_Document text_:
————
Immediately, I retracted my silver-sandaled foot, and stood to attention outside the door.
With her eyes closed, Roshan raised the brass plate in her hands. It was laden with orange and red flowers, a small silver pot full of red powder, a candle, and a pile of rice with—of all things—a raw egg sitting atop it.

Holding the plate in both hands, she circled it seven times in front of my son and me, chanting lightly under her breath. Using the index finger of her right hand, she took some of the red powder to make a round mark on each of our foreheads. She then set the plate down on a small chair to her right, removed a plastic bag from the pocket of her smock, and set it down on the floor.
Next, she extracted the egg from its perch, and resumed her chanting, this time in a louder voice. She held the egg high above our heads and then, before I could blink, expertly cracked it with one deft twist of her right hand, and deposited its gooey contents into the plastic bag on the floor without soiling either my hair or her palm.
“Come,” she said, smiling a radiant smile. “Welcome to our home.”
————
_Supplied information_:
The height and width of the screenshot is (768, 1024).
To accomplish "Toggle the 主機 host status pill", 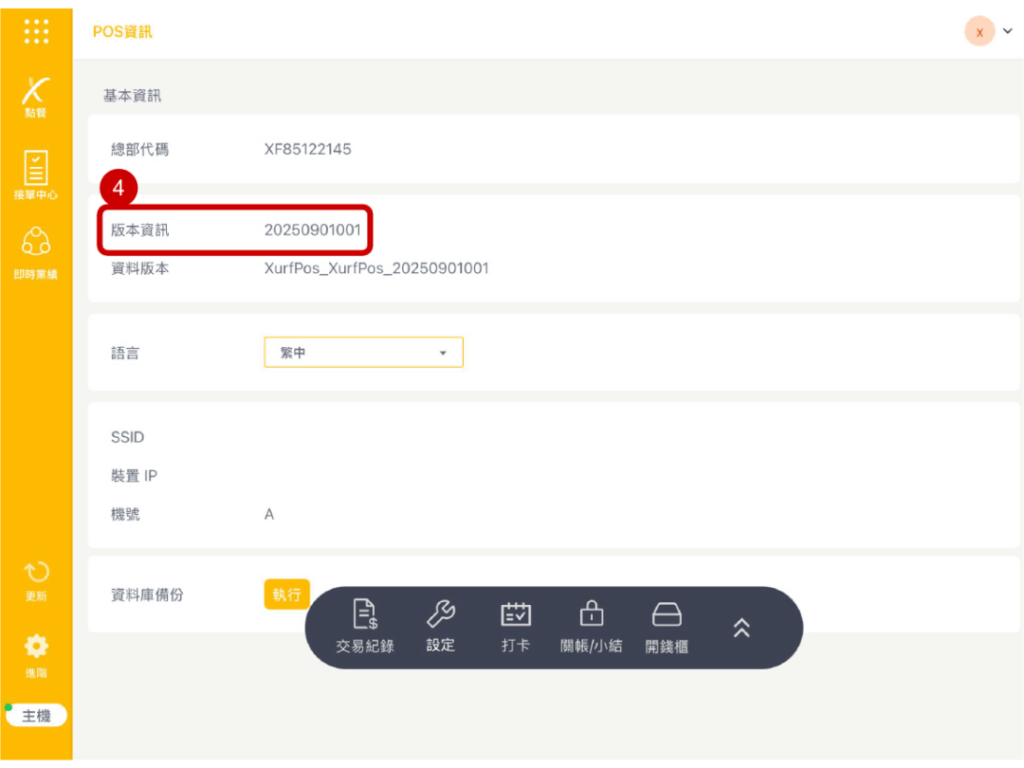I will click(36, 715).
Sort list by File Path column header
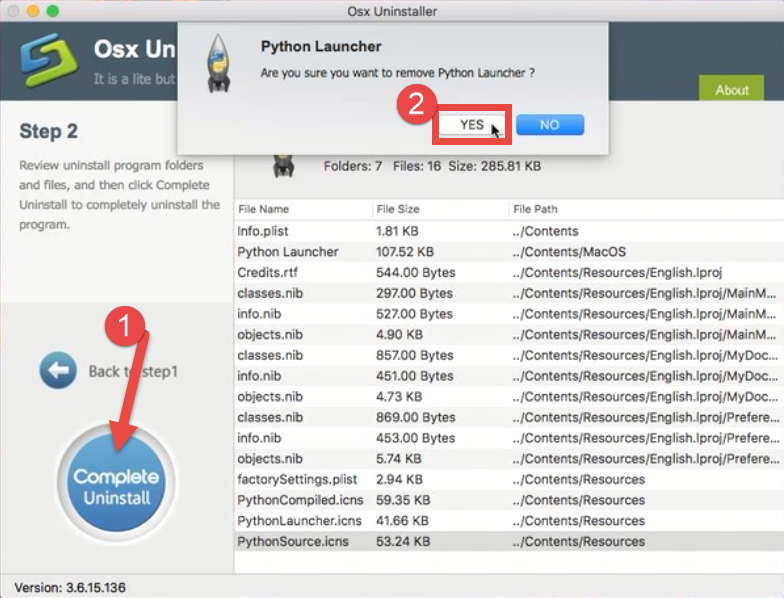 pyautogui.click(x=535, y=209)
————
_Task requirements_:
a – In the passage about the welcome ritual, duplicate everything from "With her eyes" down to "on the floor.".
b – In the passage about the welcome ritual, what purpose did the plastic bag Roshan set on the floor serve? Answer in one to three sentences.

_Per-task outputs_:
a –
With her eyes closed, Roshan raised the brass plate in her hands. It was laden with orange and red flowers, a small silver pot full of red powder, a candle, and a pile of rice with—of all things—a raw egg sitting atop it.

Holding the plate in both hands, she circled it seven times in front of my son and me, chanting lightly under her breath. Using the index finger of her right hand, she took some of the red powder to make a round mark on each of our foreheads. She then set the plate down on a small chair to her right, removed a plastic bag from the pocket of her smock, and set it down on the floor.

b – The bag was there to catch the raw egg. After holding the egg high above the heads of the narrator and the narrator's son, Roshan cracked it with one twist of her right hand and dropped its gooey insides into the bag, soiling neither the narrator's hair nor her own palm.